My dad was never fond of any of my male friends… And upon discovering that I am not very “straight” he seldom liked any of my female friends either so I found his excitement about Tristan in my life inexplicable, especially since he had piercings, painted his nails black and his means of trabsport was a motorcycle. They used to sit on for hours just chatting away about life and love and ambition, dreams, goals and things I had never dared attempt to speak to my dad about.

A day or two without Tristan around was too long for my dad… At times he would ask me to invite him over and I did… Tristan seemed to be just as attached to him, so when the news came to him that my Dad had left our world… He grieved with me…

A few months passed, his gentle way was difficult to resist. His persistence made him strangely attractive and the way he stole my whole family’s heart was extraordinary. He taught me to ride his motorbike, I taught him to DJ and in this way we were constantly doing things we both loved.

I broke his heart in the end… Being unable to change… Knowing that my lifestyle was never a choice, for if I had the ability to simply wake up and decide to want to be with him the way he wanted to be with me – I would have done. I did attempt to make that choice when I said “yes!” to his proposal… Yes the one where the boy gets down on one knee and asks the 4 words that most of us long to hear…

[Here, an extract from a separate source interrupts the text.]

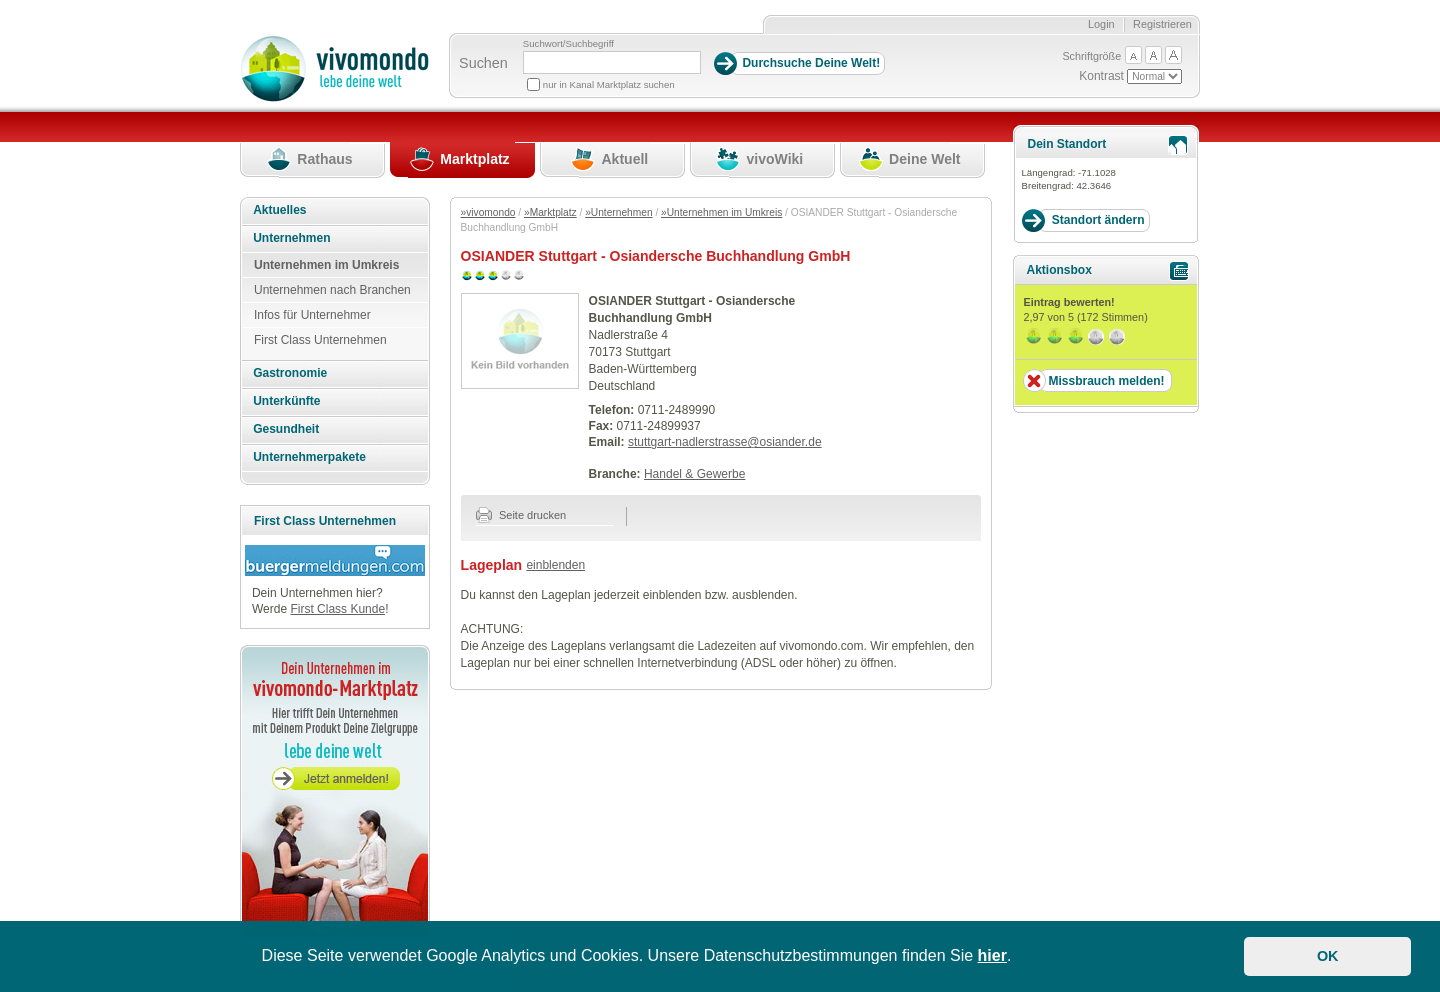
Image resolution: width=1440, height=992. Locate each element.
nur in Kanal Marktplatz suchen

A few months passed before he could speak to me again after we realized that there are just certain things we couldn’t change. But those months went by rather swiftly and soon we began to tread on a new path of friendship. He soon found Chantal and his happiness was infectious…

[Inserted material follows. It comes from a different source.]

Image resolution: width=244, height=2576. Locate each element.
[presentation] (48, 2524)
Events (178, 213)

Alas… A year and a few months after my dad passed… Tristan did too. In among my tears I smiled a lot, knowing that soon the two boys (my dad and him) will probably be chatting away again just where they had left off.

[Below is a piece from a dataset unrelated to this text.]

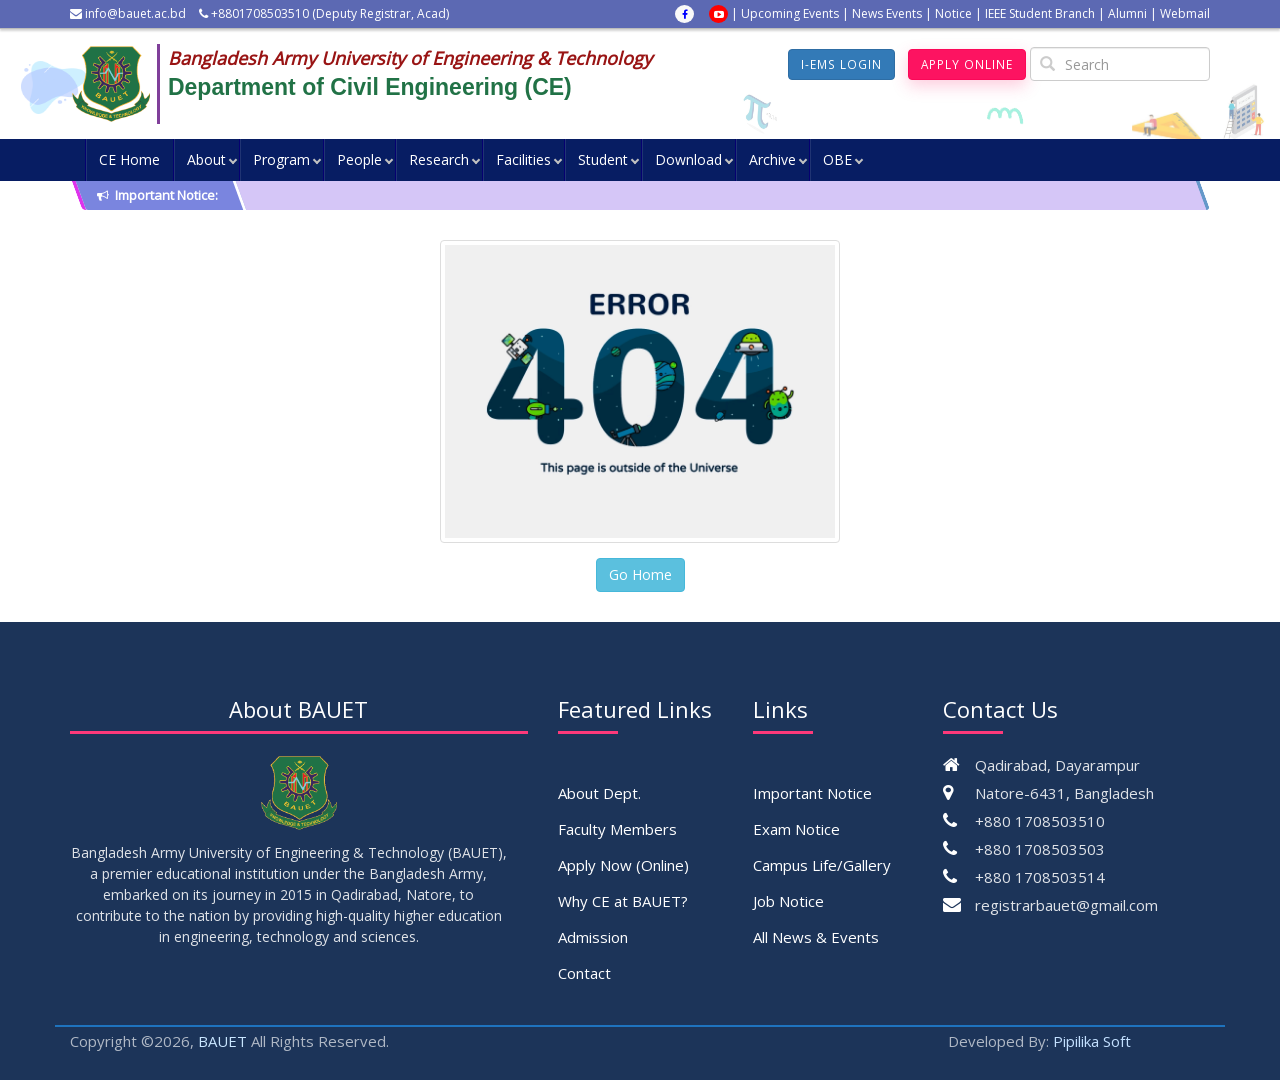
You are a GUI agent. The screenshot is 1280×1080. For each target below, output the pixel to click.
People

This post is to him and to my dad and to Zeplin’s… Neither of them exist in this reality anymore, but in my mind they will always be there… The smiling faces… The warm embraces… The grandeur and atmosphere of home… The man who understood my love for Zeplin’s and who fell in love with the personality of the boy I miss so terribly this morning.

I would say I am sorry for the mistakes I made in my life… But considering the joy they brought with them… No…

They were glorious…glorious mistakes.
They were mistakes that now give me hope for the love I know I seek… Unconditional, gentle, innocent.

Perhaps he was it?

But I’ve been visitted in my dreams by him many a time since then and he keeps convincing me otherwise.

So here’s to you Tris!

To us…

To you if you are reading this and to the glorious mistakes we’ve yet to make!